Material provided:
(begin)
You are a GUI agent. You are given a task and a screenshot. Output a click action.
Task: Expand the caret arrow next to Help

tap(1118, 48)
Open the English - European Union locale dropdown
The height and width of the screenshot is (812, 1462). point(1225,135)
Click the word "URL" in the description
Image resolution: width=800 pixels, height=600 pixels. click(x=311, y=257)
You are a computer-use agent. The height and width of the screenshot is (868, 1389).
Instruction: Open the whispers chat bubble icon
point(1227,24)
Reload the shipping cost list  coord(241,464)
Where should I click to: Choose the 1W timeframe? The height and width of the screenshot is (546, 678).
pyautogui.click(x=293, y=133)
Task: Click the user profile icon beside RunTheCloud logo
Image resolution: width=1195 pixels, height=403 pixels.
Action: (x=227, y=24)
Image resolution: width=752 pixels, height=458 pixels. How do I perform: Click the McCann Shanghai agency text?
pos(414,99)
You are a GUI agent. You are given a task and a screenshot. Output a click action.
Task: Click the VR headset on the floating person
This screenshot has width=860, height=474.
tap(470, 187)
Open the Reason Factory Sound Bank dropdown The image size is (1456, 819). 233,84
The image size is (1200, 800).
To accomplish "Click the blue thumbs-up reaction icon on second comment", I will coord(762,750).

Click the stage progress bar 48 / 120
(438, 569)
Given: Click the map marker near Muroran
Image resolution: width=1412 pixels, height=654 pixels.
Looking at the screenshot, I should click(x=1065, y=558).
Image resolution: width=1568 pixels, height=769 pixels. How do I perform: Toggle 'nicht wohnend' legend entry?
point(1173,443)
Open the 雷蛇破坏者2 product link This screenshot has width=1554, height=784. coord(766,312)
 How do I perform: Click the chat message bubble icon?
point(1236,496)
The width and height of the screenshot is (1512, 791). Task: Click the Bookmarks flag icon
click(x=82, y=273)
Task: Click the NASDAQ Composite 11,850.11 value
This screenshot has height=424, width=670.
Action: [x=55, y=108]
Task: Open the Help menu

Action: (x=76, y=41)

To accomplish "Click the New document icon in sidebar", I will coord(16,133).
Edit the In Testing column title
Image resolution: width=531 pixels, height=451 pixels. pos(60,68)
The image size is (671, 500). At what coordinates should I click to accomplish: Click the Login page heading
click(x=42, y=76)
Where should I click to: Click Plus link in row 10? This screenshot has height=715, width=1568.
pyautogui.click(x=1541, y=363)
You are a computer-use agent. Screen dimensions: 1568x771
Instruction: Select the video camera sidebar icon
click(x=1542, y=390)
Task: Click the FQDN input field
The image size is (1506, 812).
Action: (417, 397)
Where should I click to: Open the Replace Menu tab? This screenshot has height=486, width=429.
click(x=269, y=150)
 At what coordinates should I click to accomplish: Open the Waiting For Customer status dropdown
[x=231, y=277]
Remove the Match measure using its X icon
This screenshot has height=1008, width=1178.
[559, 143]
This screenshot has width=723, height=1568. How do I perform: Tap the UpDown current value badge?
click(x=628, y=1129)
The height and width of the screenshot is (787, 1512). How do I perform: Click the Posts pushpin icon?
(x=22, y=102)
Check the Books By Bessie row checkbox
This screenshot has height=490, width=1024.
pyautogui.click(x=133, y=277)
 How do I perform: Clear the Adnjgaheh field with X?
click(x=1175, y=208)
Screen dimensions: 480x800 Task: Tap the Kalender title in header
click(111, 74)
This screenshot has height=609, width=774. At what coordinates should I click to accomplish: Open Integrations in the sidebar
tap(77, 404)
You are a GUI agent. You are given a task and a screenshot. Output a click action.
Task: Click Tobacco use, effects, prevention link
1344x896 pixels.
(end)
Problem statement: Report every line from the material above that contains the word "what", copying each line in full.

Exercise solution:
The image size is (671, 500). At what coordinates should I click to accomplish: Click the Login page heading
 At what coordinates should I click to accomplish: Open the Waiting For Customer status dropdown
This screenshot has height=609, width=774. At what coordinates should I click to accomplish: Open Integrations in the sidebar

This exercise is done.